TASK DETAILS. Reproduce everything from the first of the lines below down to the line containing "Action: click(x=512, y=439)", both ends included, and increase every coordinate in the answers by 20. Leave the pictures out of your answer.

RECORD EXCERPTS.
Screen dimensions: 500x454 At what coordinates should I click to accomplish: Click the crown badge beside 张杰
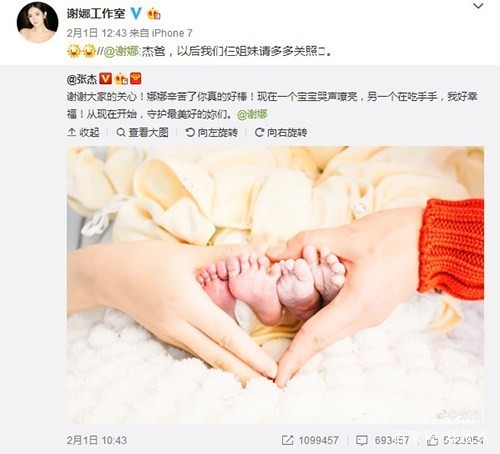pos(121,79)
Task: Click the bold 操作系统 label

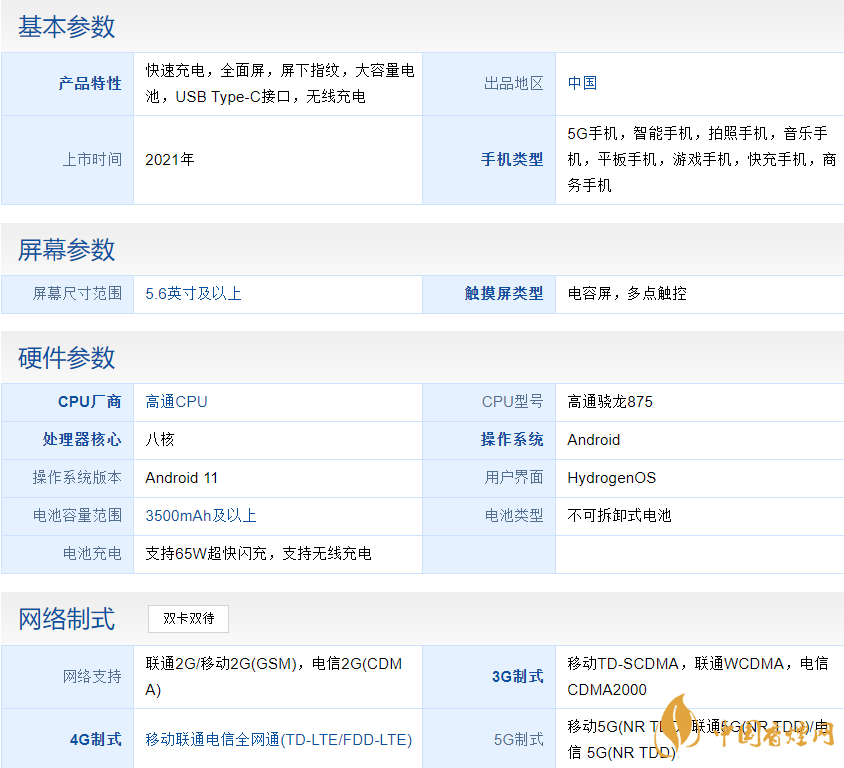Action: click(x=512, y=439)
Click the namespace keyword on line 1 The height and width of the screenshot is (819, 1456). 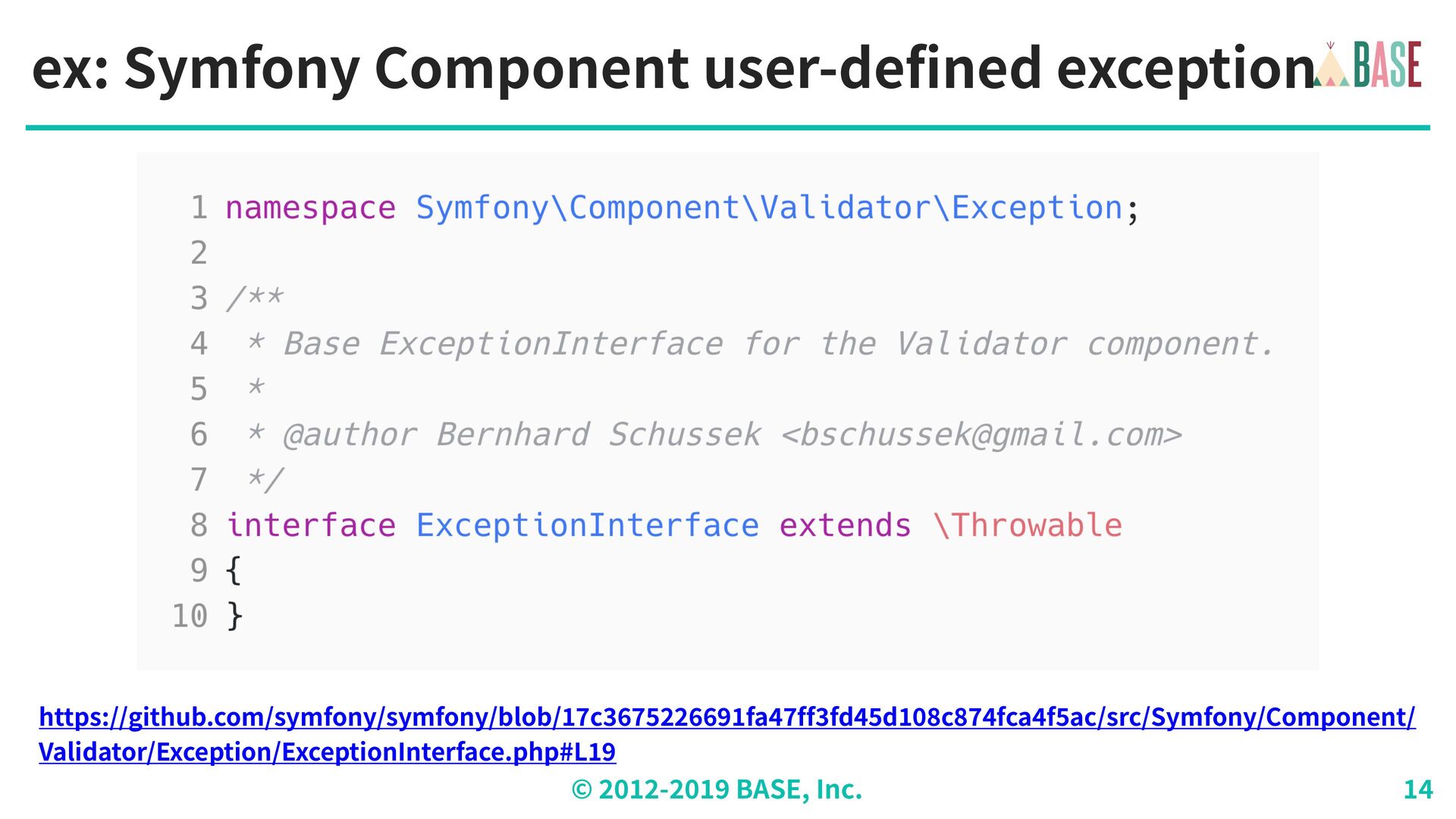[x=311, y=209]
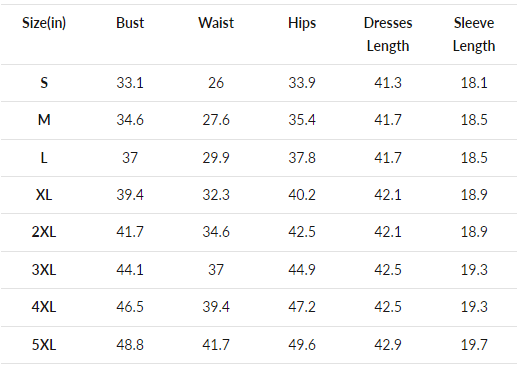This screenshot has height=366, width=518.
Task: Select the 3XL size row label
Action: pyautogui.click(x=44, y=270)
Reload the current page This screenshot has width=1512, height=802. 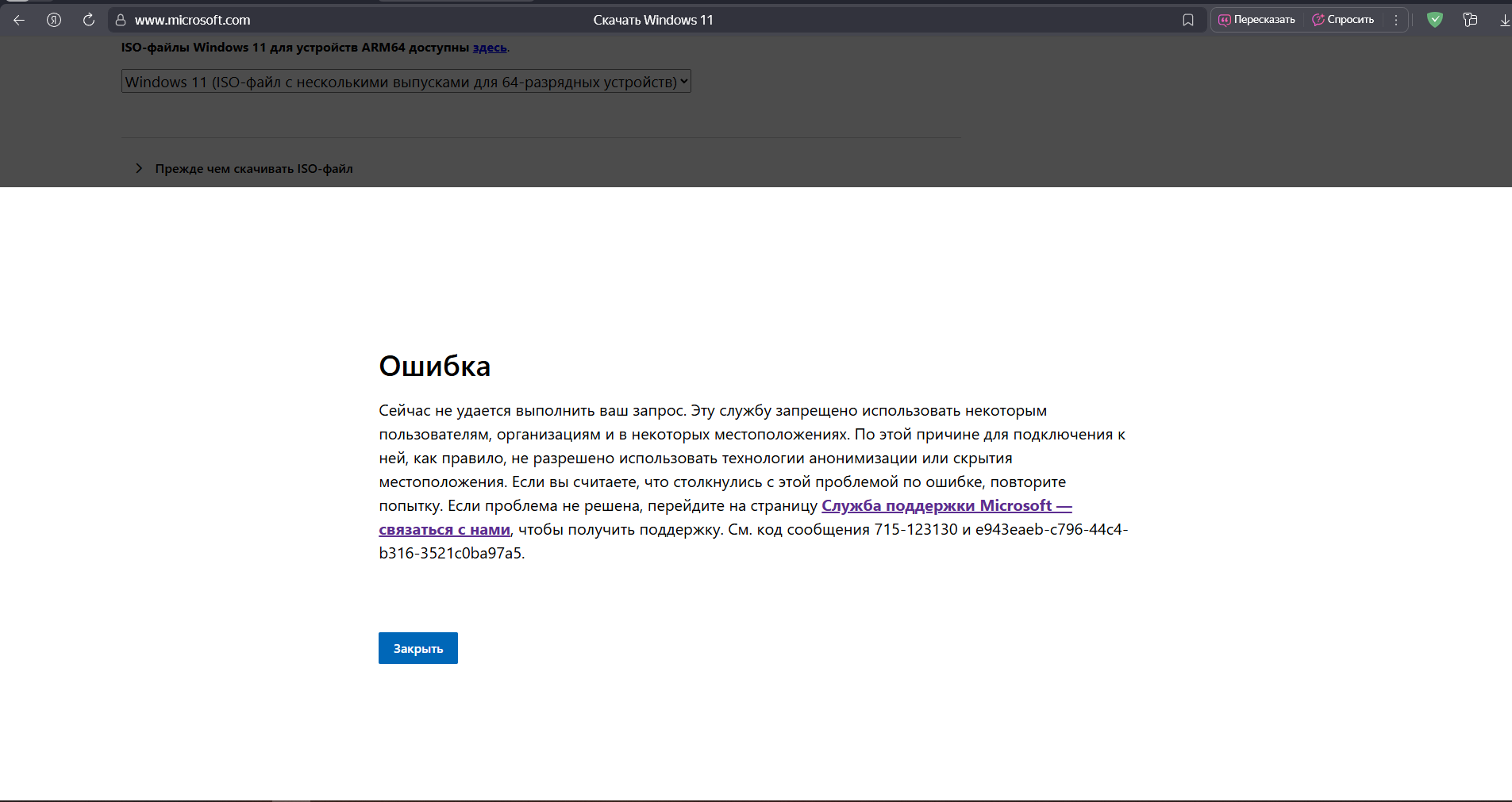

TASK RESULT.
Screen dimensions: 500x454 At what coordinates should I click to accomplish: Click the crown badge beside 张杰
pos(141,99)
Task: Click the bold 操作系统 label

Action: click(x=532, y=459)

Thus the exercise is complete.